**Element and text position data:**
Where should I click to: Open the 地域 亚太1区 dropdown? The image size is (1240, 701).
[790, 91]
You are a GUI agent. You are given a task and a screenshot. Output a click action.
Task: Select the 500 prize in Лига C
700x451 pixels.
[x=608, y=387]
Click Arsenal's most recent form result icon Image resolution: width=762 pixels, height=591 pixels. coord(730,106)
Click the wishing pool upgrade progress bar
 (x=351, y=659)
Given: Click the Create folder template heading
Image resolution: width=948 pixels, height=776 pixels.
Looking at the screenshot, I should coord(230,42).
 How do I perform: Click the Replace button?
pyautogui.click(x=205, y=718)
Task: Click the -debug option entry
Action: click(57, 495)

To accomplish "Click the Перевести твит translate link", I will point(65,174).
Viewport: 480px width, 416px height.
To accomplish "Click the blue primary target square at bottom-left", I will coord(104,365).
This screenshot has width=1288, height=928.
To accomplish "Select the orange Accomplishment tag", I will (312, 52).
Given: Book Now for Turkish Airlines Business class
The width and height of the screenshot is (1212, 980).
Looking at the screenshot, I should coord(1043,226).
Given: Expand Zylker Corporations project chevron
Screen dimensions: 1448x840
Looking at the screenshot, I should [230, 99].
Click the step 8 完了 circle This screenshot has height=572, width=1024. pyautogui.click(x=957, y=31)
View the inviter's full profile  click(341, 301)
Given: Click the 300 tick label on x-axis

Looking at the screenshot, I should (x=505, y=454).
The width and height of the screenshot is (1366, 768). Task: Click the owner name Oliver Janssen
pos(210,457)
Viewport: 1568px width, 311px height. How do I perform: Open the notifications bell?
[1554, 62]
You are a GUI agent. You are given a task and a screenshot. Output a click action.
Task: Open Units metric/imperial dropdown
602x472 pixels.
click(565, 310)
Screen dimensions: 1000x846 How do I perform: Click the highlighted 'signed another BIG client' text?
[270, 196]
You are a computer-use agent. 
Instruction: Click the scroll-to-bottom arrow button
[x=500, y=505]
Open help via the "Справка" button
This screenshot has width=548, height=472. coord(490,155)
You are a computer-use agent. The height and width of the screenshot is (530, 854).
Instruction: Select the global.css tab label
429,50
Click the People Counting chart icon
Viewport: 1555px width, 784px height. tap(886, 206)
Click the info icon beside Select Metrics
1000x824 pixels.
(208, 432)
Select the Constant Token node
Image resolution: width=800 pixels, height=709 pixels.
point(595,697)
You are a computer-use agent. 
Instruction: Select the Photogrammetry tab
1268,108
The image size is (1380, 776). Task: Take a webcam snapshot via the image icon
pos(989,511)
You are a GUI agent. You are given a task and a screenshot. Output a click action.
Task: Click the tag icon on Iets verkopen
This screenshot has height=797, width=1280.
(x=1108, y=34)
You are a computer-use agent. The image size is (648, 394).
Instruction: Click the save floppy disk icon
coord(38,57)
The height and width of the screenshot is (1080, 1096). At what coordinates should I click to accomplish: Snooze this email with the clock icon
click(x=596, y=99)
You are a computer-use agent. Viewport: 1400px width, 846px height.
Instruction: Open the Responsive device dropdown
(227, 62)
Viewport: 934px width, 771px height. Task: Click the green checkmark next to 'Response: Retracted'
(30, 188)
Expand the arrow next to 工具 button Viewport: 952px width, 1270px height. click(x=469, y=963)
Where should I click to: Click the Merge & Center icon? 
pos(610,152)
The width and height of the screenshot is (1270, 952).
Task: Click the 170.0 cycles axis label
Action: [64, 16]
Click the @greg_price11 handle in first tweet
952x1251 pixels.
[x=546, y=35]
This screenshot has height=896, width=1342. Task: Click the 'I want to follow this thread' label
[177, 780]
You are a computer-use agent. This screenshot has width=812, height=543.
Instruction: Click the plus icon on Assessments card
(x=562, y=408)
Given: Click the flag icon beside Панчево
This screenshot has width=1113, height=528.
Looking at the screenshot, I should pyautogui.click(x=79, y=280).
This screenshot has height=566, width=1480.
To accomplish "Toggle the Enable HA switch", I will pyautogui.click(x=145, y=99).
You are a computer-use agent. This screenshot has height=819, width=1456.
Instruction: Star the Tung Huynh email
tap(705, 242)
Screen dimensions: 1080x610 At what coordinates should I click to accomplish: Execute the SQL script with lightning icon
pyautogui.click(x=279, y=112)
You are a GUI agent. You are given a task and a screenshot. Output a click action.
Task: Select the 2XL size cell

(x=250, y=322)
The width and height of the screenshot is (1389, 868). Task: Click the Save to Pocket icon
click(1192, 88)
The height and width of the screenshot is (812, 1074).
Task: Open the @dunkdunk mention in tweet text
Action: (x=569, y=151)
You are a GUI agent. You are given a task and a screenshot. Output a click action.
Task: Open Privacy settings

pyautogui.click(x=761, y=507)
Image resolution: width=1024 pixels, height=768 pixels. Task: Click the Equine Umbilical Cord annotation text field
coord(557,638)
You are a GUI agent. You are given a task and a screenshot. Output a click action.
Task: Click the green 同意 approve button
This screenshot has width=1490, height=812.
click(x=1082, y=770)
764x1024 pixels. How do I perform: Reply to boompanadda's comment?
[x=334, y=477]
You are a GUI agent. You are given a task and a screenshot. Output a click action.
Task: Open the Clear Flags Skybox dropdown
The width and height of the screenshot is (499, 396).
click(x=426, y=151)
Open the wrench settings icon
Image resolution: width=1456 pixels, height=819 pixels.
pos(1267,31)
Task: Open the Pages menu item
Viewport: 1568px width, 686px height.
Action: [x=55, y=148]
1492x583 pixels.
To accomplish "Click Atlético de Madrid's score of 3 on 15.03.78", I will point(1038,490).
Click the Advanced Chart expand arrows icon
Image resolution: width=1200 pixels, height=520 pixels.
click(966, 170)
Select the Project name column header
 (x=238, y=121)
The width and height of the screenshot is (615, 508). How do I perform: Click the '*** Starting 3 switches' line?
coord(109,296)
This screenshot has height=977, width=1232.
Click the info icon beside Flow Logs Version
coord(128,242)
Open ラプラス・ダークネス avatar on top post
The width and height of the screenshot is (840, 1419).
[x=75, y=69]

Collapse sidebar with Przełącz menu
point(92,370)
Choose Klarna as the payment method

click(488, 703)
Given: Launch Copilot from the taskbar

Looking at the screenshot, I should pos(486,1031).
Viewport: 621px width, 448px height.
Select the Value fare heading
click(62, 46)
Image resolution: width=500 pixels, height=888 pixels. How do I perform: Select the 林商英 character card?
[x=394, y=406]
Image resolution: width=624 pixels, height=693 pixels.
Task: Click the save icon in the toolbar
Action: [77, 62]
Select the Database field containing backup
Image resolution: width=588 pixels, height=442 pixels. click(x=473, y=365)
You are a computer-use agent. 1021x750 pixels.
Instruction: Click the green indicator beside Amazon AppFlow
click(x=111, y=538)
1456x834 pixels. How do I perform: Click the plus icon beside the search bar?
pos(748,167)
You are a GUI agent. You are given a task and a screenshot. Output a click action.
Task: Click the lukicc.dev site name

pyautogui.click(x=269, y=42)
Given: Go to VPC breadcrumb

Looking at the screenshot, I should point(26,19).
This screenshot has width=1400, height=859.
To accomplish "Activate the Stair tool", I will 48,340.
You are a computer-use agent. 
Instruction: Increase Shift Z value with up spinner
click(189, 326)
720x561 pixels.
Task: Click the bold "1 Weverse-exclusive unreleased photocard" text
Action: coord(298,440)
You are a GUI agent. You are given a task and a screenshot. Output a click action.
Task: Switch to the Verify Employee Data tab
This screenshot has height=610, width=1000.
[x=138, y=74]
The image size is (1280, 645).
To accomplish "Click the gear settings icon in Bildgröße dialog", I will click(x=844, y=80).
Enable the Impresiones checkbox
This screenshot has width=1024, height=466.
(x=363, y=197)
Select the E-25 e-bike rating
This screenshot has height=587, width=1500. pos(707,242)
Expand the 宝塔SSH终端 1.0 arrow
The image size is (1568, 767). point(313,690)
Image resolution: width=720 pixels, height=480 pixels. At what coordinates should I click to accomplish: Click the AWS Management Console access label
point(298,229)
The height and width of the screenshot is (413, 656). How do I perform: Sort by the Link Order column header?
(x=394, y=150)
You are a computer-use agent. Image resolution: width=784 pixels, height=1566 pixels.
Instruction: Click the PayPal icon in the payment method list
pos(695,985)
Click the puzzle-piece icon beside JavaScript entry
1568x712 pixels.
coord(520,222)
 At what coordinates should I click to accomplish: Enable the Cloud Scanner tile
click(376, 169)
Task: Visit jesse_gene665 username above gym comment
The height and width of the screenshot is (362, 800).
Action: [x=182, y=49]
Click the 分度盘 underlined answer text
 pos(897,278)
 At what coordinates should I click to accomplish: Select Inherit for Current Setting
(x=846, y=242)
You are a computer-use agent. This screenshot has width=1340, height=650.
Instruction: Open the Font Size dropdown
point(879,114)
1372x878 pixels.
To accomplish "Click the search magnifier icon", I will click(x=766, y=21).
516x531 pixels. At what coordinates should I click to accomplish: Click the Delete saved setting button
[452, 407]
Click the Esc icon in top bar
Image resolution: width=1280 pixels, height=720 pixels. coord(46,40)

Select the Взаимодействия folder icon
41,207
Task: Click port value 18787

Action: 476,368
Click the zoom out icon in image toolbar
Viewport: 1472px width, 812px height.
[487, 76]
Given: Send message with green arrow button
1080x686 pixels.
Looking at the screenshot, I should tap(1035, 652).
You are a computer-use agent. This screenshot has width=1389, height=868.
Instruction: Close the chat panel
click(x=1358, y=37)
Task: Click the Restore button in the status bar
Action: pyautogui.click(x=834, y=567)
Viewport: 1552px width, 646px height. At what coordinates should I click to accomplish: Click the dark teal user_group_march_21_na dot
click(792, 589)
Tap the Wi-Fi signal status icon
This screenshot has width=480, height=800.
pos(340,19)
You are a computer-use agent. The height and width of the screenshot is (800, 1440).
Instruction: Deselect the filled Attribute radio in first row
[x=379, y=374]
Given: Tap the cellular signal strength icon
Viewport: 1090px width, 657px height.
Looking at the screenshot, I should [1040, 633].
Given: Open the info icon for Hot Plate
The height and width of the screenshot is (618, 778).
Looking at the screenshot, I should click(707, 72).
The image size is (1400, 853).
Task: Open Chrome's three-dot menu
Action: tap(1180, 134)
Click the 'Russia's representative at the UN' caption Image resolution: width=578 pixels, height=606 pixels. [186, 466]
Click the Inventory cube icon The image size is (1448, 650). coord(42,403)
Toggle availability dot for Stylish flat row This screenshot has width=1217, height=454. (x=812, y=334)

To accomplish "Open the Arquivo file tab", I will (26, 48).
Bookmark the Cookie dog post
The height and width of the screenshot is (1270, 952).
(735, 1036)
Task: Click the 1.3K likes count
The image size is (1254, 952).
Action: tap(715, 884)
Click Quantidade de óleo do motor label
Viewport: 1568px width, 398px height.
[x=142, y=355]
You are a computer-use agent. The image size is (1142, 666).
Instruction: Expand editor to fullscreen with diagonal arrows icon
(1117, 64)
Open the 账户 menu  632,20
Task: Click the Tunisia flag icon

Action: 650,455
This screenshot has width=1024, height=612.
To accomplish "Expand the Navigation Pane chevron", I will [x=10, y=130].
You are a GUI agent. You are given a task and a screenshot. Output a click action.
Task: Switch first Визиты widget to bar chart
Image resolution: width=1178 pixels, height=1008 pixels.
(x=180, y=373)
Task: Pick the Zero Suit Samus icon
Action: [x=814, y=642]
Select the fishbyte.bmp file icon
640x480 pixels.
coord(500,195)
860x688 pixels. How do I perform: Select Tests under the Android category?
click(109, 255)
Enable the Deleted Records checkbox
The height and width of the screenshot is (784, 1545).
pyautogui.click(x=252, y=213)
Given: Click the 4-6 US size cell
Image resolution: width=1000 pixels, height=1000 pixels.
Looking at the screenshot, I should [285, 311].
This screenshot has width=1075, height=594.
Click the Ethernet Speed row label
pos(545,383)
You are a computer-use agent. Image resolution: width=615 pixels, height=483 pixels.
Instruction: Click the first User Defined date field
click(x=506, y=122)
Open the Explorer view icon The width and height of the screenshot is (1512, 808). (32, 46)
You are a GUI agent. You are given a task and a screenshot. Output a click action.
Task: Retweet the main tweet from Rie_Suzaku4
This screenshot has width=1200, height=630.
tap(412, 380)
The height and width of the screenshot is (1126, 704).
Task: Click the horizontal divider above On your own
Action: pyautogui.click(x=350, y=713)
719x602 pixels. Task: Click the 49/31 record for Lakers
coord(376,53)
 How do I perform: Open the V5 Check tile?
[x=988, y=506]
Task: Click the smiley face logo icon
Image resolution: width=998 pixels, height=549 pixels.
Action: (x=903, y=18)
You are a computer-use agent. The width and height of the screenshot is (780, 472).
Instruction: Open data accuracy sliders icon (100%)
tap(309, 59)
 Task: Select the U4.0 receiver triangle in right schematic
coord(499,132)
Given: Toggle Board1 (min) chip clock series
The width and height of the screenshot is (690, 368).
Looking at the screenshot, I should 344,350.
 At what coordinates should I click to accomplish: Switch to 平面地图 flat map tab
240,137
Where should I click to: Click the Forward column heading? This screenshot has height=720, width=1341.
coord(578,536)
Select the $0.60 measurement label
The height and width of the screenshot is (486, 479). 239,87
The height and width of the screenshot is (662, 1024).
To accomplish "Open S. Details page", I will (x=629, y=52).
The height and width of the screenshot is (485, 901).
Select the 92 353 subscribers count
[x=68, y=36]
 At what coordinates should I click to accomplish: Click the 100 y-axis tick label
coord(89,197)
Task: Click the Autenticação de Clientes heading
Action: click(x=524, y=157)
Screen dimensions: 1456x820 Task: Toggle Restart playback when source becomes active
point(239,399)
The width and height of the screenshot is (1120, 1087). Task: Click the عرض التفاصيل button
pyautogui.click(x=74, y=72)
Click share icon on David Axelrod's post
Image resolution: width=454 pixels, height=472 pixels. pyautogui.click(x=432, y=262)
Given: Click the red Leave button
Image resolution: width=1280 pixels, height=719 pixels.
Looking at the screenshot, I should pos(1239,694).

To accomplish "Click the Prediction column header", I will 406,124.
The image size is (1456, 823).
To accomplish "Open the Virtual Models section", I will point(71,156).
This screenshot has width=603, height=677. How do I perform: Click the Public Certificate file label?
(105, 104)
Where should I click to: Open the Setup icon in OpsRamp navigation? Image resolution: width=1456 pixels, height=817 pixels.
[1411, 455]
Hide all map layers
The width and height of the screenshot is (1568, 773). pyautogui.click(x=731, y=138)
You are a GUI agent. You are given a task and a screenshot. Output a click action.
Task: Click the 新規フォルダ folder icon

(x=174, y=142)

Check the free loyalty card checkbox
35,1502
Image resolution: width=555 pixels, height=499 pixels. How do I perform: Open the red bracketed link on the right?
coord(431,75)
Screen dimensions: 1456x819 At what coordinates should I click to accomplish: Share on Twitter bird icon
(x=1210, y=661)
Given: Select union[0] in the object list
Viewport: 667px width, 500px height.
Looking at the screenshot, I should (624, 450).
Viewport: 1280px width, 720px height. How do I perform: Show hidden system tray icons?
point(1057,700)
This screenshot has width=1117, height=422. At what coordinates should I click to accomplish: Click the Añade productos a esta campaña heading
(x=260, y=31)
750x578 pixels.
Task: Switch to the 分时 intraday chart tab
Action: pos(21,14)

**Instruction:** Rewrite the stretch of data from the line containing "Viewport: 480px width, 416px height." through the line containing "View the inviter's", swapping "Given" for "Instruction" and leaving everything else unchanged. Give only those lines.

**Answer:**
Viewport: 480px width, 416px height.
To accomplish "Click the blue primary target square at bottom-left", I will coord(104,365).
This screenshot has width=1288, height=928.
To accomplish "Select the orange Accomplishment tag", I will (312, 52).
Instruction: Book Now for Turkish Airlines Business class
The width and height of the screenshot is (1212, 980).
Looking at the screenshot, I should coord(1043,226).
Instruction: Expand Zylker Corporations project chevron
Screen dimensions: 1448x840
Looking at the screenshot, I should [230, 99].
Click the step 8 完了 circle This screenshot has height=572, width=1024. pyautogui.click(x=957, y=31)
View the inviter's full profile  click(341, 301)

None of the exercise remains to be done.